Jeff Ifrah Discusses Unusual GAO Objections Regarding Multi-billion Dollar Contract Bid

A security services contractor hit the U.S. Government Accountability Office with a lawsuit Wednesday in D.C. federal court to block the agency from releasing an unredacted bid protest decision containing sensitive information about the company it says could compromise its future competitive prospects.

Torres Advanced Enterprise Solutions LLC alleges that the GAO twice rejected every redaction the contractor proposed for a June 7 bid protest denial of Torres AES’ challenge of an up-to-$10.2 billion multicontractor U.S. Department of State security project. That rejection contradicts U.S. government policies protecting sensitive information, according to the complaint.

“The company asked us to redact past performance information and pricing information they did not want to be made public,” Kenneth E. Patton, managing associate general counsel for procurement law with the GAO’s Office of the General Counsel, said in an email Thursday. “We do not redact such information.”

According to the complaint, the GAO said the information was not entitled to protection in part because the bid protest upheld the contract award to Torres AES’ competitors and thus did not tell the State Department to reconsider. That means the information Torres AES wants kept secret would not impact “the competitive process in this specific matter,” the GAO said, according to the complaint.

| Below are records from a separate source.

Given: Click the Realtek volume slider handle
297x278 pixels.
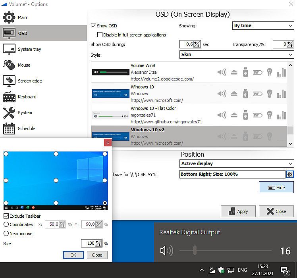Looking at the screenshot, I should click(x=195, y=251).
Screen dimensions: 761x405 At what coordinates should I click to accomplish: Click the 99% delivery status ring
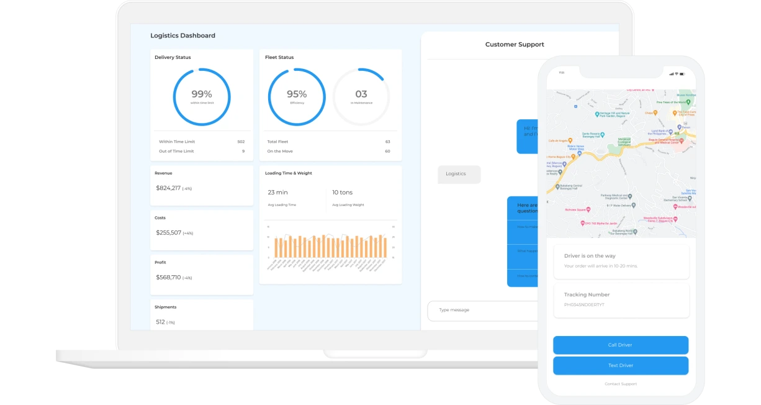point(201,97)
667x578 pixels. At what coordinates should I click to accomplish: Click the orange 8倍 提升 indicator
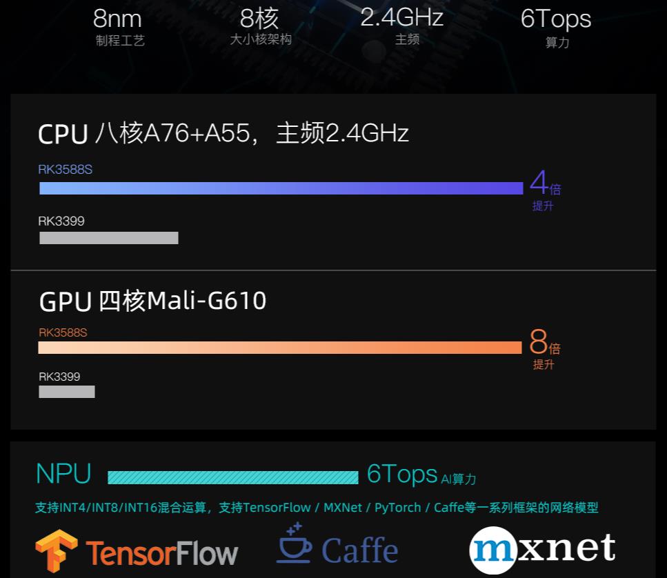click(544, 349)

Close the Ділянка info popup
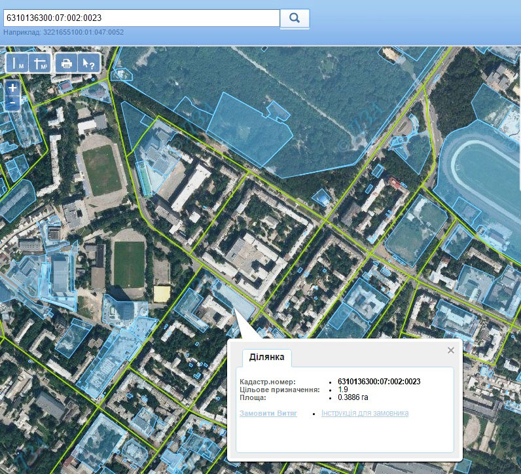click(450, 350)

But that is not how it works, the suit counters.

“Nothing in the applicable regulation or bid protest guidelines limits the protection of protected information to a specific matter,” Torres AES says. “The Federal Acquisition Regulations (‘FAR’) specifically recognize the need for protection of confidential information beyond the life of a single solicitation or protest.”

That is in part because contractor assessments can be applied toward future award decisions, according to the complaint.

An attorney for Torres AES on Thursday called the GAO’s reticence to redact highly unusual.

“It’s pretty critical to the integrity of the process,” said A. Jeff Ifrah of Ifrah PLLC.

Ifrah told Law360 that the information Torres AES wants kept secret is highly sensitive and applies broadly to future embassy protection contracts.

Nor did any of the other parties to the protest, including the government itself, object to the redactions, according to Ifrah, who said he was “dumbfounded” by the GAO’s objections.

“These are very traditional redactions,” Ifrah said.

The case is Torres Advanced Enterprise Solutions LLC v. U.S. Government Accountability Office, case number 1:16-cv-01381, in the U.S. District Court for the District of Columbia.